◆ **SET EXERCISE**
Write out the rows starting at the line that contains "Open the 开通会员 dropdown" and ending at the end of the rows, and leave the pictures out of your answer.

== RECORDS FOR THIS TASK ==

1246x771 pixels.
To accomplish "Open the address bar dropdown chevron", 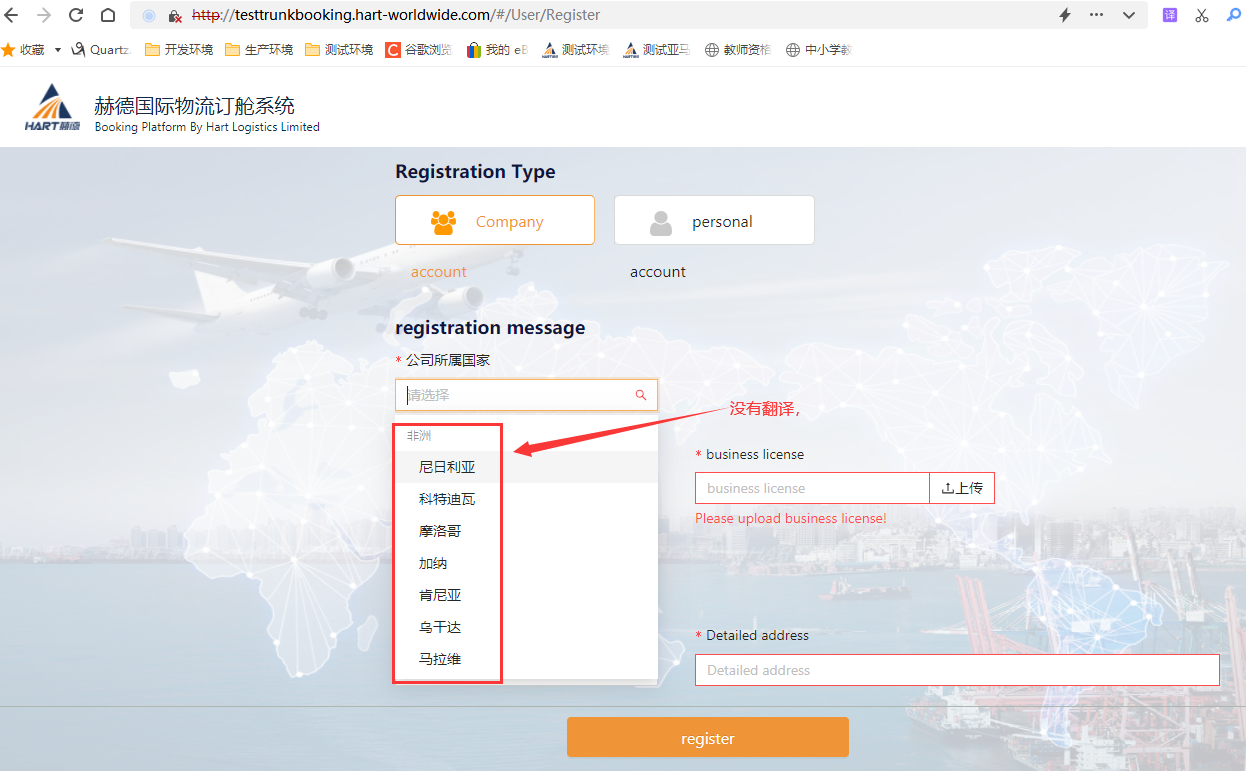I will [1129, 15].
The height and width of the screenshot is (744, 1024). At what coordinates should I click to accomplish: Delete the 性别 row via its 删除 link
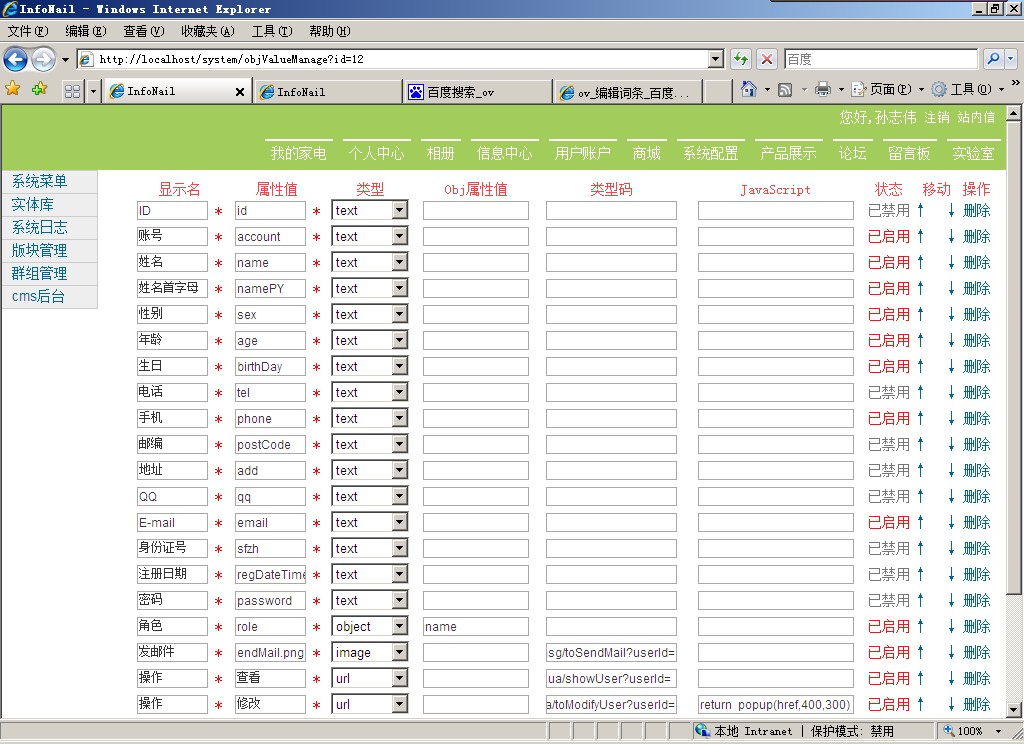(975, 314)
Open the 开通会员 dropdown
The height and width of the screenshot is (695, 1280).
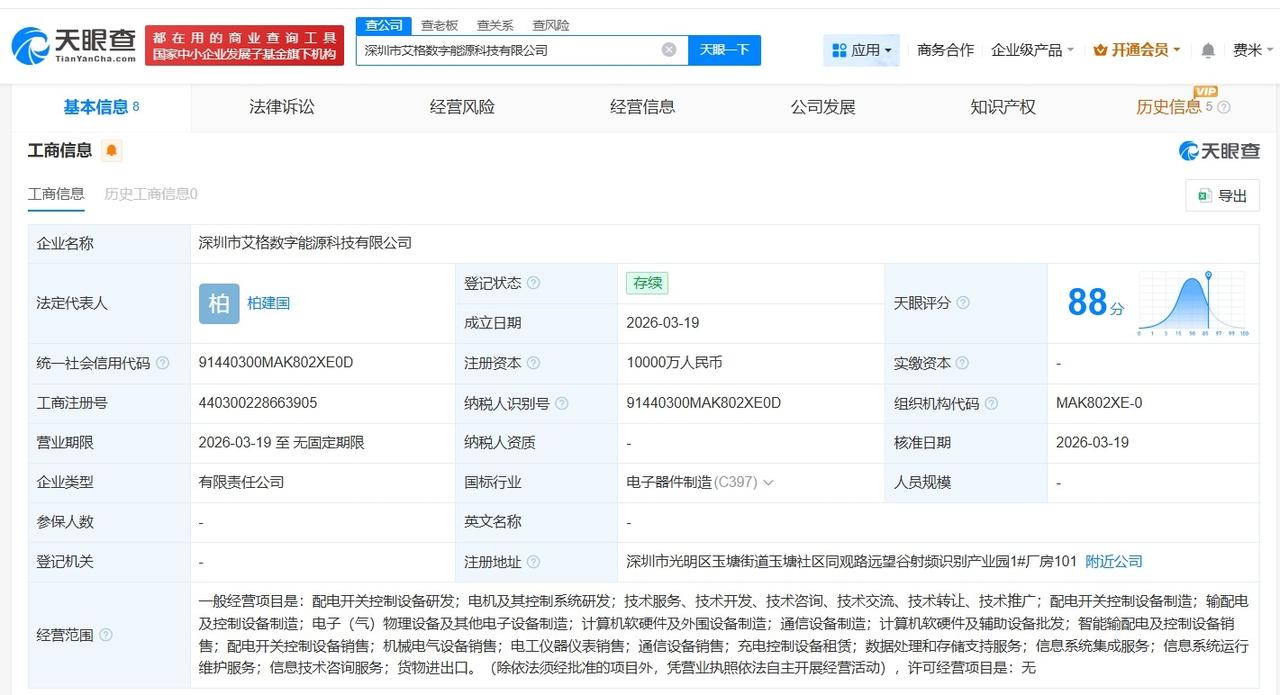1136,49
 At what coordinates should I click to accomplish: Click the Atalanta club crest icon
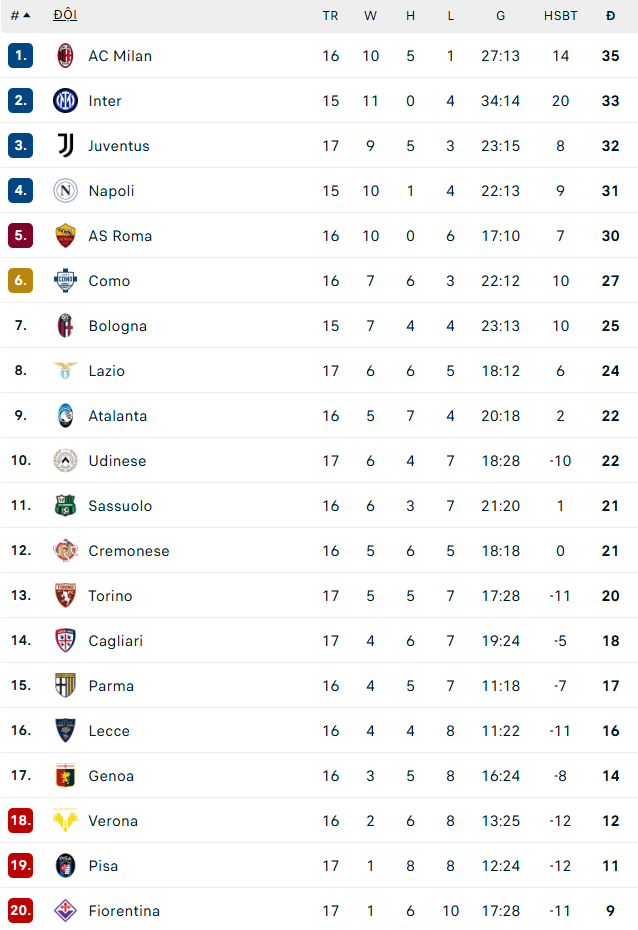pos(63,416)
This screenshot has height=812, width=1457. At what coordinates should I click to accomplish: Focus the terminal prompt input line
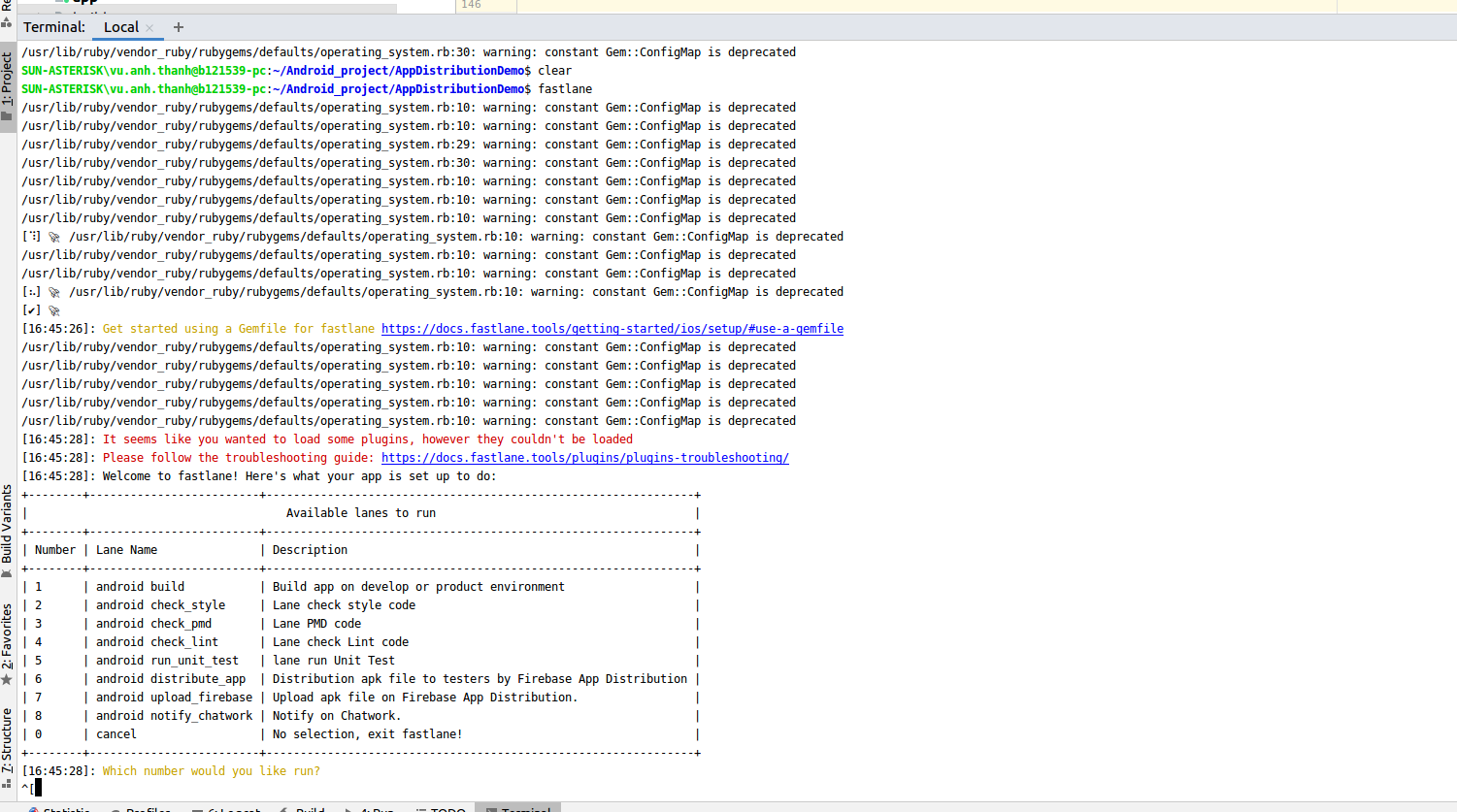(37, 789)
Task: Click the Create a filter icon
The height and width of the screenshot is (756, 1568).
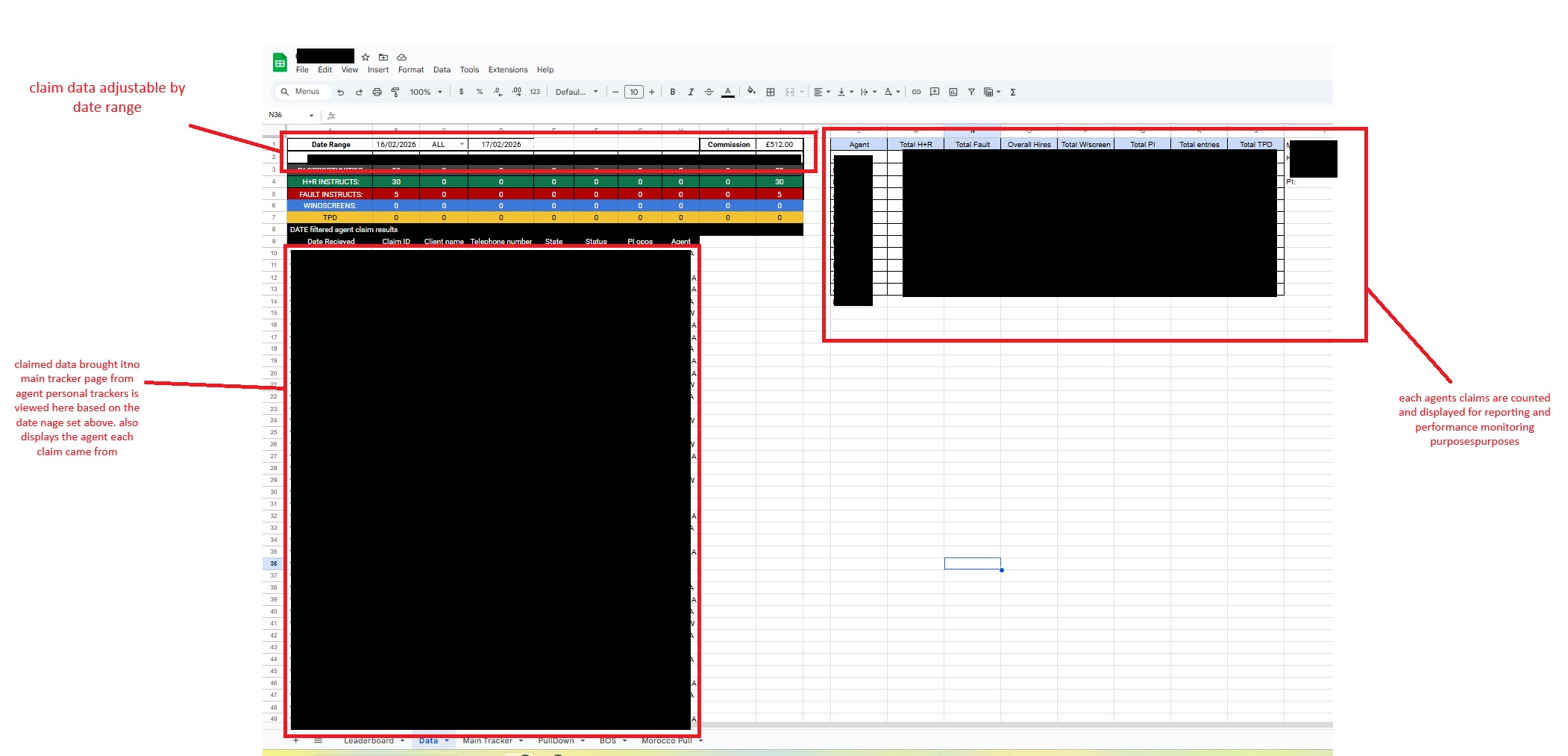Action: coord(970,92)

===

◆ **RESPONSE TO THIS EXERCISE**
Open the 开通会员 dropdown
The height and width of the screenshot is (695, 1280).
1136,49
 At what coordinates should I click to accomplish: Click the Atalanta club crest icon
pos(63,416)
This screenshot has height=812, width=1457. At what coordinates should I click to accomplish: Focus the terminal prompt input line
(37, 789)
Task: Click the Create a filter icon
The height and width of the screenshot is (756, 1568).
Action: coord(970,92)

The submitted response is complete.